- Records supplied
════════

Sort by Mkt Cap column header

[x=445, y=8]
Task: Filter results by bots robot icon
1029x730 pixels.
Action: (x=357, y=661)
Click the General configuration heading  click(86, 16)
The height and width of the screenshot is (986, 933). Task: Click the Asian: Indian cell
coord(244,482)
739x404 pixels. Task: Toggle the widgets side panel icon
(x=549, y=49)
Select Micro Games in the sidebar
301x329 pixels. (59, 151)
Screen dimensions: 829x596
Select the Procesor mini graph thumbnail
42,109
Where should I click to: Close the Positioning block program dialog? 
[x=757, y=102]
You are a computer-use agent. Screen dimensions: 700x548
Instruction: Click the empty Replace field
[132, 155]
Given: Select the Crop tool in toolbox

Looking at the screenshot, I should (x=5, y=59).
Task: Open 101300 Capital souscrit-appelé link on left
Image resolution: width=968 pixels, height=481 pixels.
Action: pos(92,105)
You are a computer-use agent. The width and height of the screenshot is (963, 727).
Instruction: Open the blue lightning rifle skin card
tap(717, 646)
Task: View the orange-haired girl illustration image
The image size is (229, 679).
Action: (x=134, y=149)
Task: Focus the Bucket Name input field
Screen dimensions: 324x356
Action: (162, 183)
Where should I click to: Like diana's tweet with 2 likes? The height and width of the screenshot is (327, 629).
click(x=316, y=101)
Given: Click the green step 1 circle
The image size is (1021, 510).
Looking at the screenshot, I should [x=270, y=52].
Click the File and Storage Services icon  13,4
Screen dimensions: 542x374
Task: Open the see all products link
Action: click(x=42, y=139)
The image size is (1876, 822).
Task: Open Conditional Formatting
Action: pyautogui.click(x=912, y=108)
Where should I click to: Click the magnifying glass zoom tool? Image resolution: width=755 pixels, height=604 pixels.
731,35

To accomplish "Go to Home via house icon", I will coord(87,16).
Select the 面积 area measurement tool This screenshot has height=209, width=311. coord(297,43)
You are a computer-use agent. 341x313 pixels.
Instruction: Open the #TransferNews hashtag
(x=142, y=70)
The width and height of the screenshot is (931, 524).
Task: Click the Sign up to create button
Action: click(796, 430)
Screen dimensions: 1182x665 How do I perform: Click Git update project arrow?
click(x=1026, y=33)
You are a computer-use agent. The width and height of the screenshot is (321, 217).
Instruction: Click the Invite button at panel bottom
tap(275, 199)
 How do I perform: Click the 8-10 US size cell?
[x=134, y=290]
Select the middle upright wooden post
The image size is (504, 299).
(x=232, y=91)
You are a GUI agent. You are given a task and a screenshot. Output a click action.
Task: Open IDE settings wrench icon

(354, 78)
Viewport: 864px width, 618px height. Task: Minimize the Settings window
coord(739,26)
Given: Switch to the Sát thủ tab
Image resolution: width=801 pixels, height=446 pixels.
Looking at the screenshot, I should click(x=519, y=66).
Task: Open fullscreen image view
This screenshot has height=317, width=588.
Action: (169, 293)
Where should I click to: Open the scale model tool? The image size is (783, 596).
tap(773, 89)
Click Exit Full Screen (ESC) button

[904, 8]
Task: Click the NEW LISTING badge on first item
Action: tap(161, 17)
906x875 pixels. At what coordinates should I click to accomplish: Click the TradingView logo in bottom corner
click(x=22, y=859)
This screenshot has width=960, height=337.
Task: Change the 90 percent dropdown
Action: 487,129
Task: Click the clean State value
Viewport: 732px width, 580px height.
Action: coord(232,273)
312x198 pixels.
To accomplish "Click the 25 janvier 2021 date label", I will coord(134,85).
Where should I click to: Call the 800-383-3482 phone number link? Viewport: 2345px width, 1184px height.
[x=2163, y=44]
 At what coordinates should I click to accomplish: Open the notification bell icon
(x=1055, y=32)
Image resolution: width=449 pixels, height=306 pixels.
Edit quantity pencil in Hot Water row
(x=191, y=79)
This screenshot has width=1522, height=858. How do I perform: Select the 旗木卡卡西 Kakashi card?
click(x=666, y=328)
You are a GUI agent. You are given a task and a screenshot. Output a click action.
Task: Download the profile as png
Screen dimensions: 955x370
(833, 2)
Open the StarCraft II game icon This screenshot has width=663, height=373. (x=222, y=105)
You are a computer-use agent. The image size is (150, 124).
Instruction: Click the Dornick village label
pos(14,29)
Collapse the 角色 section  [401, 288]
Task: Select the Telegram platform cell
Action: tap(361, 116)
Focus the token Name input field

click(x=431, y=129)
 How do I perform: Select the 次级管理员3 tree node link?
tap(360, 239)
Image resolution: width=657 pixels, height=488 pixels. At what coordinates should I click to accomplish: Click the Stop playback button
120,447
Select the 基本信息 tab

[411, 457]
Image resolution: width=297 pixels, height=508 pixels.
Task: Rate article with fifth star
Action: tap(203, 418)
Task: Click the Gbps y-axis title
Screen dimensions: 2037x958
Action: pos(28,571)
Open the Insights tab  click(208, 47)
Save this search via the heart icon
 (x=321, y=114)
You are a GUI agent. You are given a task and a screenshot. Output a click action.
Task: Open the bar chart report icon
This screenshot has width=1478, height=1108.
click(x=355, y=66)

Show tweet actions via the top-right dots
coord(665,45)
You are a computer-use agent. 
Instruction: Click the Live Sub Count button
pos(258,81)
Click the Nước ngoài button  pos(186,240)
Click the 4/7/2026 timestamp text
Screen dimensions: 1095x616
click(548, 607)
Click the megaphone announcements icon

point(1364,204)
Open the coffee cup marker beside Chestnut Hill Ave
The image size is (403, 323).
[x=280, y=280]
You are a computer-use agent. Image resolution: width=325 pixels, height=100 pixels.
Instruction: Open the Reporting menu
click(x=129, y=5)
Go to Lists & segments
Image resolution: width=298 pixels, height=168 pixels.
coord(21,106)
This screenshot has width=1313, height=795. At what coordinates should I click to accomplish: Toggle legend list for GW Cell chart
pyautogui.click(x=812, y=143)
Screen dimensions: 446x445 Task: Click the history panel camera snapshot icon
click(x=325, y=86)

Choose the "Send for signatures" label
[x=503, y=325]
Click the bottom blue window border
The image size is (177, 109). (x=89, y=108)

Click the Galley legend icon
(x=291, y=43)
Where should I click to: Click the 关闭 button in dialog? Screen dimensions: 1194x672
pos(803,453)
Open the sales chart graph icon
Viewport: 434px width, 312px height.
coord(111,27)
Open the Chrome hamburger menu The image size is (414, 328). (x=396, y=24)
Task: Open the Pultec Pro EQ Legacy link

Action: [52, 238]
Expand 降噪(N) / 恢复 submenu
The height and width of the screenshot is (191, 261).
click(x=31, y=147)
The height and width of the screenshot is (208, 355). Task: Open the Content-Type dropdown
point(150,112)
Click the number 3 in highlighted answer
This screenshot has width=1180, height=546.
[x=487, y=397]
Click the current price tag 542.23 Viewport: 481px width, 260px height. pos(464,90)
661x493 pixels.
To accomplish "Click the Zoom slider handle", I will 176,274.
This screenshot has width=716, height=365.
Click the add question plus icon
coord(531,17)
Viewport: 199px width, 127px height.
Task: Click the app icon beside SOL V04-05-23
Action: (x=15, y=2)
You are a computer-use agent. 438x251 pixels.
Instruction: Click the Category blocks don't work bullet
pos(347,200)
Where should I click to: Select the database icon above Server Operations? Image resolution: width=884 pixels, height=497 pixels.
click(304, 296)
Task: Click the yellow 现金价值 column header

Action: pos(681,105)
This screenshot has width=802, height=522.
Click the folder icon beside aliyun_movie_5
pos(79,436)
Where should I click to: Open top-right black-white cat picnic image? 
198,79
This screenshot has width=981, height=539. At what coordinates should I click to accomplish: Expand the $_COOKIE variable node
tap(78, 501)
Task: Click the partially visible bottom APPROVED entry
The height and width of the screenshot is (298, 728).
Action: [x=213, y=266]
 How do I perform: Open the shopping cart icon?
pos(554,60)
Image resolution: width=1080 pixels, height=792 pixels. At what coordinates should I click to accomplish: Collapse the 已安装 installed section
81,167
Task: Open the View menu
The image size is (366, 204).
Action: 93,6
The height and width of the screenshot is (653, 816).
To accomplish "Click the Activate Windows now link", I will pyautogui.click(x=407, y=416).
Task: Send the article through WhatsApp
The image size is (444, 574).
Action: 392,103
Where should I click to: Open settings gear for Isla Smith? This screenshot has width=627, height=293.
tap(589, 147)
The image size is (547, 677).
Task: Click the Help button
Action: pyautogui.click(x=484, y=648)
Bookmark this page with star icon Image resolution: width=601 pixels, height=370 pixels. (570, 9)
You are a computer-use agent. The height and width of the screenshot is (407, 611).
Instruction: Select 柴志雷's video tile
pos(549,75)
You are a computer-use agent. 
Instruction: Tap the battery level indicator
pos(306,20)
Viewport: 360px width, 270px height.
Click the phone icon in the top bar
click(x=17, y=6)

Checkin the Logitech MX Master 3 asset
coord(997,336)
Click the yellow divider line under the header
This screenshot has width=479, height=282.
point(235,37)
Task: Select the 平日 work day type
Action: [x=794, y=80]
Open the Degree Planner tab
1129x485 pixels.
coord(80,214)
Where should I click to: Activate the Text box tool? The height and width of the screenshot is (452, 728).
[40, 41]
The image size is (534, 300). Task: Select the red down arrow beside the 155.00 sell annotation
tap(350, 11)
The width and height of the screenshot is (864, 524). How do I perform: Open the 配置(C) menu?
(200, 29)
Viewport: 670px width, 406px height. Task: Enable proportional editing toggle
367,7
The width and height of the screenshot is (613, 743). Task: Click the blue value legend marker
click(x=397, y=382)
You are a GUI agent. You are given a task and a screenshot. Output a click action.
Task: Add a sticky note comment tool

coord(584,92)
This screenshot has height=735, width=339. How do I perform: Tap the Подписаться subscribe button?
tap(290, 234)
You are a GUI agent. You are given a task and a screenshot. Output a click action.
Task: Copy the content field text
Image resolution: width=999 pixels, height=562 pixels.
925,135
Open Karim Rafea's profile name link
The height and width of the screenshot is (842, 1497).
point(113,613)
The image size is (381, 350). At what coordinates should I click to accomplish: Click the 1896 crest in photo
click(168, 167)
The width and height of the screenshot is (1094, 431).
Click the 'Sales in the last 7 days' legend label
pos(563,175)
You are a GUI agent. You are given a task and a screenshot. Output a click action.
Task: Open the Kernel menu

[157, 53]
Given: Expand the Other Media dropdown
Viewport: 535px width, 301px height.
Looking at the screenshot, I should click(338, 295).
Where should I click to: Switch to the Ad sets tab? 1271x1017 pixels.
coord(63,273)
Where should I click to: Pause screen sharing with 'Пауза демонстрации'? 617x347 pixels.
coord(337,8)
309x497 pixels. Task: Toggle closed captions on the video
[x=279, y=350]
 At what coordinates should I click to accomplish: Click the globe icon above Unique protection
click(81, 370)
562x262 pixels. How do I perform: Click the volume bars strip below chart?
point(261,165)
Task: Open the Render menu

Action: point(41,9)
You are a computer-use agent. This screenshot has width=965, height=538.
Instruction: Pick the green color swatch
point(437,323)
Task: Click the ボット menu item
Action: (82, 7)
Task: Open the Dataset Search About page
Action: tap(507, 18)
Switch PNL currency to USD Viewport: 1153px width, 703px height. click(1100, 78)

════════

- Goal of the exercise
Output the data verbatim, beginning with the line containing "You are a computer-use agent. 438x251 pixels." and continuing through the line containing "Action: 93,6".

- Finished exercise
You are a computer-use agent. 438x251 pixels.
Instruction: Click the Category blocks don't work bullet
pos(347,200)
Where should I click to: Select the database icon above Server Operations? Image resolution: width=884 pixels, height=497 pixels.
click(304, 296)
Task: Click the yellow 现金价值 column header

Action: pos(681,105)
This screenshot has width=802, height=522.
Click the folder icon beside aliyun_movie_5
pos(79,436)
Where should I click to: Open top-right black-white cat picnic image? 
198,79
This screenshot has width=981, height=539. At what coordinates should I click to accomplish: Expand the $_COOKIE variable node
tap(78, 501)
Task: Click the partially visible bottom APPROVED entry
The height and width of the screenshot is (298, 728).
Action: [x=213, y=266]
 How do I perform: Open the shopping cart icon?
pos(554,60)
Image resolution: width=1080 pixels, height=792 pixels. At what coordinates should I click to accomplish: Collapse the 已安装 installed section
81,167
Task: Open the View menu
The image size is (366, 204).
Action: 93,6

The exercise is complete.